*** INFORMATION Section Begins ***
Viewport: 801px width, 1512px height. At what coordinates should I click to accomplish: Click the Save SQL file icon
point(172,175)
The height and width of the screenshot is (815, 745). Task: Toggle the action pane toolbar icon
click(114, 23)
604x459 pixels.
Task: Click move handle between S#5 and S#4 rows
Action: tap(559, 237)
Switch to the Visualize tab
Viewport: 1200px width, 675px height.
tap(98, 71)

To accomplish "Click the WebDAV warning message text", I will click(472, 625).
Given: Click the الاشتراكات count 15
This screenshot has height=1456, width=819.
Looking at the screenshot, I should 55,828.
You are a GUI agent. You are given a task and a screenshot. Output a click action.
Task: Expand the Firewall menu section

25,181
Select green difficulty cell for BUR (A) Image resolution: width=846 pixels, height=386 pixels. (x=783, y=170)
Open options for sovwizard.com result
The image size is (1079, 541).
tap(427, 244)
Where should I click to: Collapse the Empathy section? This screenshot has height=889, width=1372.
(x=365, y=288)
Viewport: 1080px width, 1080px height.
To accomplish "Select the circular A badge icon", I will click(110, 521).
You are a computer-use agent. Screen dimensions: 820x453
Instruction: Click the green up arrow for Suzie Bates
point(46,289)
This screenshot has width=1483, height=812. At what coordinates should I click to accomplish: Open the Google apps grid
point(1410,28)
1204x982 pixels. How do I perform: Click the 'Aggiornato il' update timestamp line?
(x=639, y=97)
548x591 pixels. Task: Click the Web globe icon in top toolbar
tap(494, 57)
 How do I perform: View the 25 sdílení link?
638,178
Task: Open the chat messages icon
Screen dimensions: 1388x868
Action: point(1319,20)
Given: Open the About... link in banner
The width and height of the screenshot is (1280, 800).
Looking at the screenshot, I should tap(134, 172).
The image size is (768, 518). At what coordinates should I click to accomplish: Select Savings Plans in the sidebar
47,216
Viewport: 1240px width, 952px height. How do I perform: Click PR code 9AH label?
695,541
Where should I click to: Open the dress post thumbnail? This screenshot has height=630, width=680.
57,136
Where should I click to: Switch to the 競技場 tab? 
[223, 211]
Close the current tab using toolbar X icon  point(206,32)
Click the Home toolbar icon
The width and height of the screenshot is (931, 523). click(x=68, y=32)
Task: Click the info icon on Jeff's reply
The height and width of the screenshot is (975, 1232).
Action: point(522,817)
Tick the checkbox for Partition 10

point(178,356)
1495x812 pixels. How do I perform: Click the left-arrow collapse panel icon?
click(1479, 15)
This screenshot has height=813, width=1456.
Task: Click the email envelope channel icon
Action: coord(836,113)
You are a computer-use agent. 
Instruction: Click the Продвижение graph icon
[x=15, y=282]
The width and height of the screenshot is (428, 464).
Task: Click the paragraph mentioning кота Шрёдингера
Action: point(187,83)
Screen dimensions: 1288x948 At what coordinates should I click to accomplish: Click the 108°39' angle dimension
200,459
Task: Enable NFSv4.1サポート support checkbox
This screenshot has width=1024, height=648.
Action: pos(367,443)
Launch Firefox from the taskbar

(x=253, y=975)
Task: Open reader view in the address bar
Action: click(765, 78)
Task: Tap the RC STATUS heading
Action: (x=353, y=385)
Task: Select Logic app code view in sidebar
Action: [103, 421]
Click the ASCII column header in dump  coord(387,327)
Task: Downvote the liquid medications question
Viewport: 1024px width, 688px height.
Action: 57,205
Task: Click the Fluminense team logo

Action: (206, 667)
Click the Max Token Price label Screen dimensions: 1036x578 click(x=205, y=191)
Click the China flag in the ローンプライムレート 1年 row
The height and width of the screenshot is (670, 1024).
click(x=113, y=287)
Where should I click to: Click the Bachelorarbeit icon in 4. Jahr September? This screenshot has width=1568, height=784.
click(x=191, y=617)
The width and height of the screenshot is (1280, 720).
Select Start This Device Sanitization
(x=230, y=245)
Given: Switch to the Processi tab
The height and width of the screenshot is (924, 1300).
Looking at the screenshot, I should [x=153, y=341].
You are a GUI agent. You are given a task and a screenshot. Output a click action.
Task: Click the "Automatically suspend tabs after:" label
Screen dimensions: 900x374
*** INFORMATION Section Ends ***
* EXERCISE
Copy every record again, keeping each word unchanged.

* RESULT OF THE TASK
Viewport: 801px width, 1512px height. At what coordinates should I click to accomplish: Click the Save SQL file icon
point(172,175)
The height and width of the screenshot is (815, 745). Task: Toggle the action pane toolbar icon
click(114, 23)
604x459 pixels.
Task: Click move handle between S#5 and S#4 rows
Action: tap(559, 237)
Switch to the Visualize tab
Viewport: 1200px width, 675px height.
tap(98, 71)

To accomplish "Click the WebDAV warning message text", I will click(472, 625).
Given: Click the الاشتراكات count 15
This screenshot has height=1456, width=819.
Looking at the screenshot, I should 55,828.
You are a GUI agent. You are given a task and a screenshot. Output a click action.
Task: Expand the Firewall menu section

25,181
Select green difficulty cell for BUR (A) Image resolution: width=846 pixels, height=386 pixels. (x=783, y=170)
Open options for sovwizard.com result
The image size is (1079, 541).
tap(427, 244)
Where should I click to: Collapse the Empathy section? This screenshot has height=889, width=1372.
(x=365, y=288)
Viewport: 1080px width, 1080px height.
To accomplish "Select the circular A badge icon", I will click(110, 521).
You are a computer-use agent. Screen dimensions: 820x453
Instruction: Click the green up arrow for Suzie Bates
point(46,289)
This screenshot has width=1483, height=812. At what coordinates should I click to accomplish: Open the Google apps grid
point(1410,28)
1204x982 pixels. How do I perform: Click the 'Aggiornato il' update timestamp line?
(x=639, y=97)
548x591 pixels. Task: Click the Web globe icon in top toolbar
tap(494, 57)
 How do I perform: View the 25 sdílení link?
638,178
Task: Open the chat messages icon
Screen dimensions: 1388x868
Action: point(1319,20)
Given: Open the About... link in banner
The width and height of the screenshot is (1280, 800).
Looking at the screenshot, I should tap(134, 172).
The image size is (768, 518). At what coordinates should I click to accomplish: Select Savings Plans in the sidebar
47,216
Viewport: 1240px width, 952px height. How do I perform: Click PR code 9AH label?
695,541
Where should I click to: Open the dress post thumbnail? This screenshot has height=630, width=680.
57,136
Where should I click to: Switch to the 競技場 tab? 
[223, 211]
Close the current tab using toolbar X icon  point(206,32)
Click the Home toolbar icon
The width and height of the screenshot is (931, 523). click(x=68, y=32)
Task: Click the info icon on Jeff's reply
The height and width of the screenshot is (975, 1232).
Action: point(522,817)
Tick the checkbox for Partition 10

point(178,356)
1495x812 pixels. How do I perform: Click the left-arrow collapse panel icon?
click(1479, 15)
This screenshot has height=813, width=1456.
Task: Click the email envelope channel icon
Action: coord(836,113)
You are a computer-use agent. 
Instruction: Click the Продвижение graph icon
[x=15, y=282]
The width and height of the screenshot is (428, 464).
Task: Click the paragraph mentioning кота Шрёдингера
Action: point(187,83)
Screen dimensions: 1288x948 At what coordinates should I click to accomplish: Click the 108°39' angle dimension
200,459
Task: Enable NFSv4.1サポート support checkbox
This screenshot has width=1024, height=648.
Action: pos(367,443)
Launch Firefox from the taskbar

(x=253, y=975)
Task: Open reader view in the address bar
Action: click(765, 78)
Task: Tap the RC STATUS heading
Action: (x=353, y=385)
Task: Select Logic app code view in sidebar
Action: [103, 421]
Click the ASCII column header in dump  coord(387,327)
Task: Downvote the liquid medications question
Viewport: 1024px width, 688px height.
Action: 57,205
Task: Click the Fluminense team logo

Action: (206, 667)
Click the Max Token Price label Screen dimensions: 1036x578 click(x=205, y=191)
Click the China flag in the ローンプライムレート 1年 row
The height and width of the screenshot is (670, 1024).
click(x=113, y=287)
Where should I click to: Click the Bachelorarbeit icon in 4. Jahr September? This screenshot has width=1568, height=784.
click(x=191, y=617)
The width and height of the screenshot is (1280, 720).
Select Start This Device Sanitization
(x=230, y=245)
Given: Switch to the Processi tab
The height and width of the screenshot is (924, 1300).
Looking at the screenshot, I should [x=153, y=341].
You are a GUI agent. You are given a task and a screenshot. Output a click action.
Task: Click the "Automatically suspend tabs after:" label
Screen dimensions: 900x374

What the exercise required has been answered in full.